Truffe/ La Gdf smaschera un finto gruppo di acquisto solidale

Gli uomini del Nucleo di Polizia Tributaria della Guardia di Finanza di Milano hanno denunciato per truffa il rappresentante legale di un'associazione che aveva promosso un finto gruppo d'acquisto solidale, pubblicizzato in internet e sulla stampa nazionale, con il quale sarebbero state raggirate almeno 124 persone che vi avevano aderito. In particolare, agli associati veniva proposto di accedere ad allettanti offerte di acquisto di beni e servizi a prezzi scontatissimi.

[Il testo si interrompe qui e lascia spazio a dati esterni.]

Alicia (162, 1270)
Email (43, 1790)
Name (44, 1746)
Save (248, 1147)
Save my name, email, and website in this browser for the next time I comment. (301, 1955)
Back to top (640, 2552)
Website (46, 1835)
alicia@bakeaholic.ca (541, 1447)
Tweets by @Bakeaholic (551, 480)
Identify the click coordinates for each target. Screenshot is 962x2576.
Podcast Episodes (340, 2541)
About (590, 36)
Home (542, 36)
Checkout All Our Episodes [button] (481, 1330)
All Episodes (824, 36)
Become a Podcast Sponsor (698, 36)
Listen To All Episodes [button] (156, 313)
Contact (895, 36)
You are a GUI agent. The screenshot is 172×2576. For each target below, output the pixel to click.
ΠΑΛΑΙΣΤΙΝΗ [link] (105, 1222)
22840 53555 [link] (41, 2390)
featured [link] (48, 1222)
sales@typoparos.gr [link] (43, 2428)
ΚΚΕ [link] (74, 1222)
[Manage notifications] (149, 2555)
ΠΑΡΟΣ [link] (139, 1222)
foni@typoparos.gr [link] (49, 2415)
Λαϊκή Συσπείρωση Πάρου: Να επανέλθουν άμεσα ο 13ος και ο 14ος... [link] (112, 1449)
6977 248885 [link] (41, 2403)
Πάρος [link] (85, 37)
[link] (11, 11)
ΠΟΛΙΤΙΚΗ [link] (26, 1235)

Sul portale dell'associazione erano anche indicate 24 aziende convenzionate, tra i marchi più noti in commercio, assolutamente ignare di tutto, dalle quali era possibile acquistare i prodotti, che variavano dai generi alimentari agli ultimi prodotti tecnologici. Il meccanismo di frode consisteva nel farsi pagare in anticipo il corrispettivo previsto per il bene o per il solo importo relativo all'iscrizione all'associazione (50 euro per diventare socio ordinario; 200 euro quale socio sostenitore), garantendo, in un periodo di tempo non superiore a 45 giorni dalla data del pagamento, l'invio dei beni o il perfezionamento del contratto. Invece gli ignari acquirenti non hanno mai ricevuto nulla. L'ammontare della truffa, smascherato dai militari con l'operazione ribattezzata 'Metaxia', è stato quantificato in circa 60mila euro, di cui 55mila sono stati sottoposti a sequestro.